L’histoire commence souvent de la même façon : initiées par un frère ou un petit copain, les demoiselles finissent par se prendre au jeu et devenir imbattables. « Je ne connais pas de fille qui soit venue d’elle-même aux jeux vidéo », confirme Mathilde Abgrall. Cette Bretonne a découvert Mario et Zelda à l’âge de six ans, mais c’est à l’adolescence, dans les salles de jeux en réseau où elle allait consulter ses mails, que le FPS lui est tombé dessus. D’observatrice, elle devient vite actrice et accro et commence à jouer sérieusement quand Internet débarque au domicile familial. « A l’époque, je pensais que peu de filles jouaient en ligne ; j’étais loin du compte. » Elle contacte les To Hell sur IRC (en gros l’ancêtre de MSN) et, après quelques tests, rejoint leurs rangs pour quatre ans.

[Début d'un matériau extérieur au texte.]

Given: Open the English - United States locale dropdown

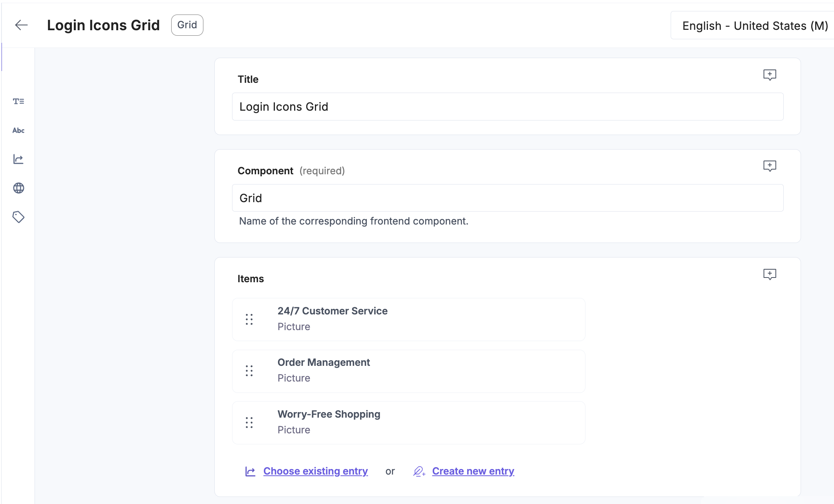Looking at the screenshot, I should (x=752, y=26).
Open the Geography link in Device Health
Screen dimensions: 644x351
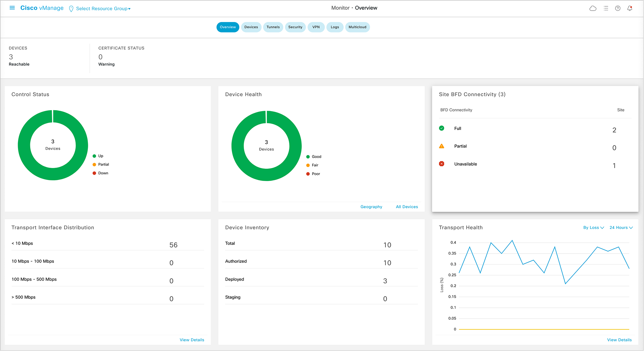(371, 207)
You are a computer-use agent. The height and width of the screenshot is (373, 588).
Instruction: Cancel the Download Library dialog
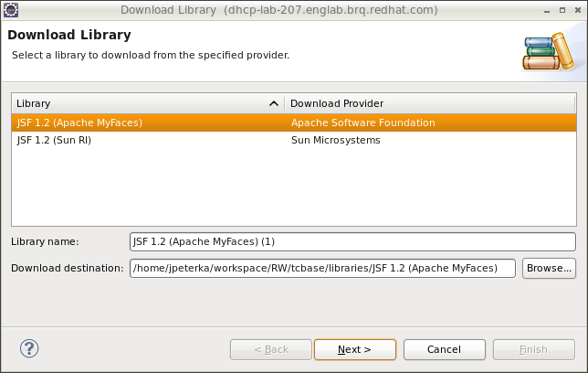pos(444,349)
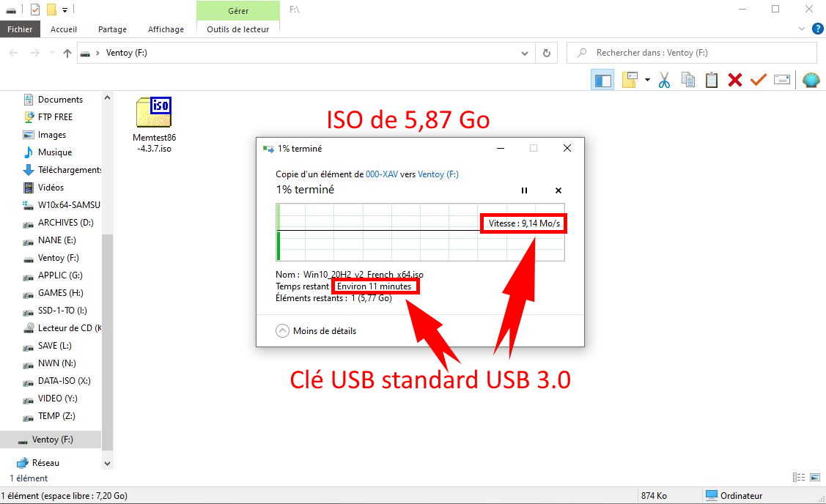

Mais Arwen ne veut pas se limiter à Counter-Strike ; aussi, quand le développeur Ubisoft lance fin 2005 un casting pour recruter des joueuses, elle flaire une opportunité de pratiquer d’autres jeux à haut niveau et de financer ses études de communication. Mathilde et quatre autres expertes du pad et de la souris sont sélectionnées parmi 200 candidates. Censées être aussi à l’aise sur Counter-Strike que sur PES (Pro Evolution Soccer), Far Cry ou Soul Calibur, elles seront chargées de vanter les produits de la marque et de promouvoir le jeu vidéo, en particulier auprès des femmes : les Fragdolls à la sauce grenouille sont nées. La franchise existait déjà aux Etats-Unis et en Grande-Bretagne, exploitée par le même Ubi qui, en bon Français, se devait de la transposer dans l’hexagone.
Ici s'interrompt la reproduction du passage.